Today, just over a year after his sudden passing, the lessons Mannion taught me in both word and deed continue to resonate as I round the final corners of my doctoral studies. This essay is a reflection on Gerard Mannion’s educational legacy, asking what the implications of his teaching holds for the future of the church. When we look at the syllabi he curated, the tasks he assigned, and the conversations he facilitated, what do they say about Mannion’s vision for theological education and its role in ecclesial formation? Across my two years of coursework, Mannion taught three different seminars. Each provides clues to discerning the questions and tools he may have believed to be most important for future scholars of the church to engage.
In line with the thematic focus of Georgetown’s doctoral program, Mannion led my introductory seminar on religious pluralism from theological and philosophical perspectives. In addition to traditional voices in theology and philosophy, Mannion added the work of Marx, Durkheim, and Weber as well as recent contributions from Mary Douglas and Peter Berger. Including them pointed us toward his greater conviction that matters of God and church were intimately tied up with our experiences of society and that religious pluralism was about far more than theology of religions.
In the following semester, Mannion led a seminar on The Morality of Institutions, where he leaned further into his interdisciplinary sensibilities by integrating the social sciences with public theology and ethics to help discern how an institution’s moral character is formed and lost. This holistic perspective challenged us to consider the complex systems that produce clergy abuse cover-ups in the church and conflicts in the holy lands. The seminar was frank about the nature of systemic sin at work in the church’s institutional apparatus and yet hopeful in the work that could be done to potentially correct its course.
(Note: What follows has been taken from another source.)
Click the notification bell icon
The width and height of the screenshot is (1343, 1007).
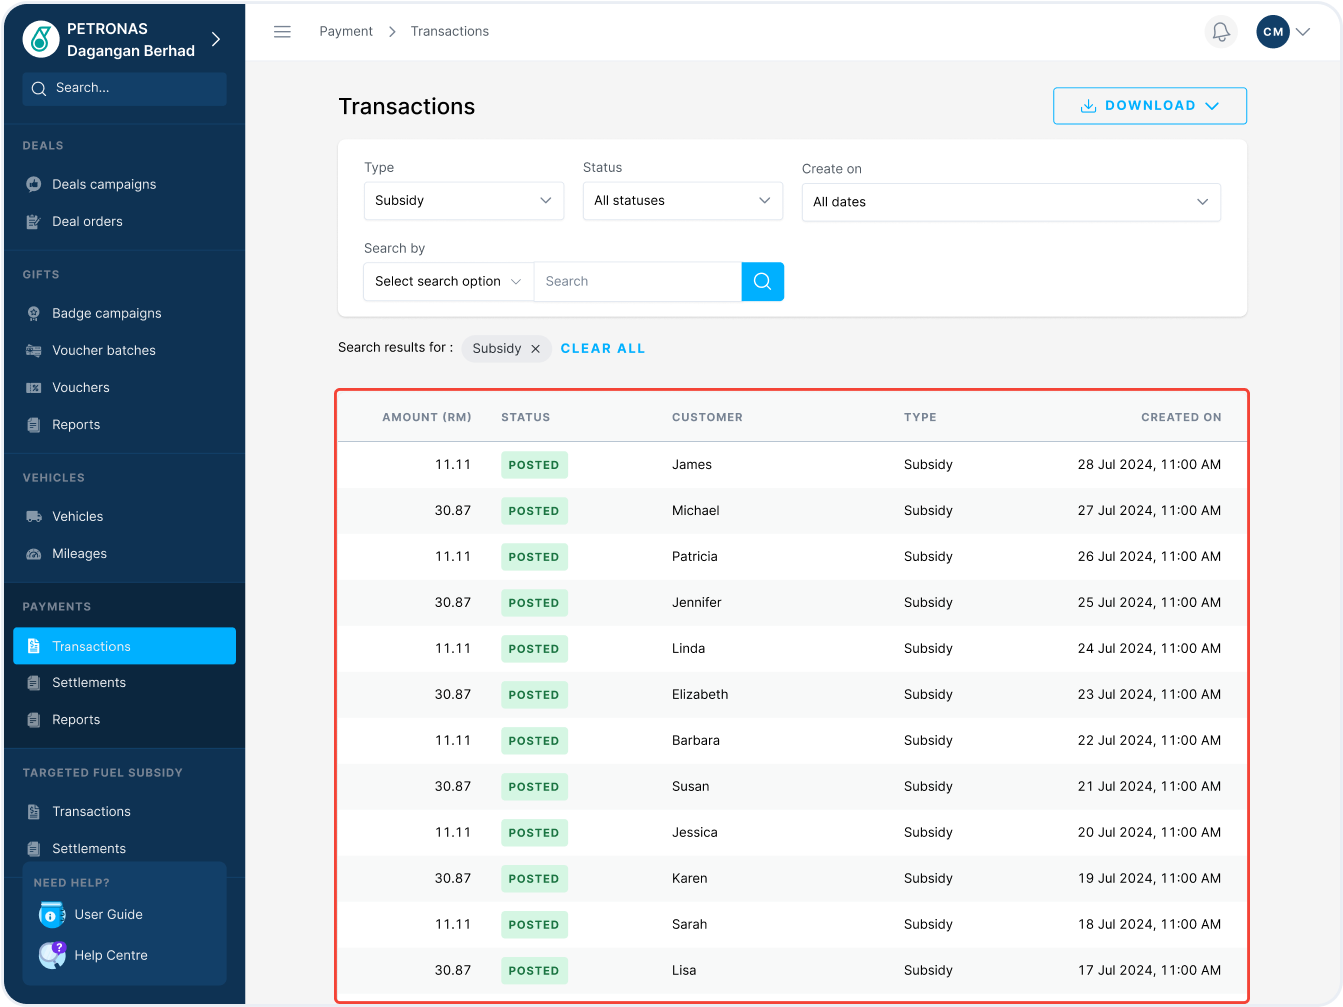(x=1220, y=32)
In our second year of coursework, Mannion led a seminar on the ecclesial history of Christian doctrine that he titled Traditions and Tradition: Dynamics of Christian Theology, designed to prepare my cohort for comprehensive exams. The course emphasized that history and doctrine are tethered to one another and that ecclesiological study ought to frame the church as an institution that reaches for heaven while nevertheless grounded on earth. This grounding in humanity means that there is an ever-present need for grace and renewal. From this standpoint, the history of the church’s many cleavages and convergences are signs of a self-correcting process that continues to the present: a product of many traditions woven together to realize a just and open community for all. The many shades of the church are, therefore, not simply products of division but also vehicles for grace.
The many shades of the church are, therefore, not simply products of division but also vehicles for grace.
Both in style and content, the three seminars were expansive and ambitious. In an attempt to leave no system of thought unexamined, Mannion typically assigned the work of multiple scholars for each session, ping-ponging us across different disciplines and fields. Thankfully, he also took care to curate specific readings that he felt best reflected each scholar’s contribution lest we drown in an unmanageable ocean of complexities. Even more intimidating than the reading list was Mannion’s insistence that, whenever possible, we present our responses to the readings face to face with the very scholar who wrote them. I was expected to not only give a presentation about Peter Phan’s work on interreligious relations to my classmates, but also to Peter Phan himself. A classmate of mine was called upon to explore the strengths and weaknesses of Francis X. Clooney’s conception of comparative theology with Clooney video-conferenced in to provide feedback. It was as if he was instilling in us both a sense of respect for those whose work we build upon, as well as a confidence in the value of our contribution to potentially challenge their deficiencies. Regardless of how we may have done in these classes (he was not one to pull punches if we were falling short of his expectations), Mannion inevitably closed every semester by treating us to dinner and drinks at a local Thai restaurant in Georgetown. This nearly ritualistic act of hospitality remains one of his greatest testimonies to his students of what the church ought to be: an abundant table open to all.
What does Mannion’s teaching say about theological education and its responsibility to the church’s contemporary challenges? First, it is clear that Mannion believed future scholars of the church must be multi-disciplinary in their analysis of the church in the world. Theological education will not advance the ends of the church if it cannot train leaders to think beyond it. Good and faithful ecclesiology is not possible without the resources of all scientific disciplines. Second, the work of the church is not one of theological idealism but of laborious institution building and reform. Christian ethics must be taught with concrete organizational contexts in mind. The church may belong to God, but it is directed by human hands that require due diligence to keep from entropy. Third, the history of the church, bloody scars and all, is not without the fingerprints of God’s handiwork. Our historical consciousness must be theologized, and the church must envision its future in light of all that has come before rather than ignore it. Lastly, and most importantly, the church must live out its mandate to be a vehicle of grace for all people, a place that forms prophetic strength and extravagant welcome for all.
[T]he church must live out its mandate to be a vehicle of grace for all people, a place that forms prophetic strength and extravagant welcome for all.
Would I have learned these things from simply reading Mannion’s many authored and edited volumes? Certainly. But while many will continue to be strengthened and challenged by Gerard Mannion’s writings, no one will ever again be able to experience his distinct classroom. It is up to us, his students, to continue this legacy by bringing some of his passion for the church into our own endeavors.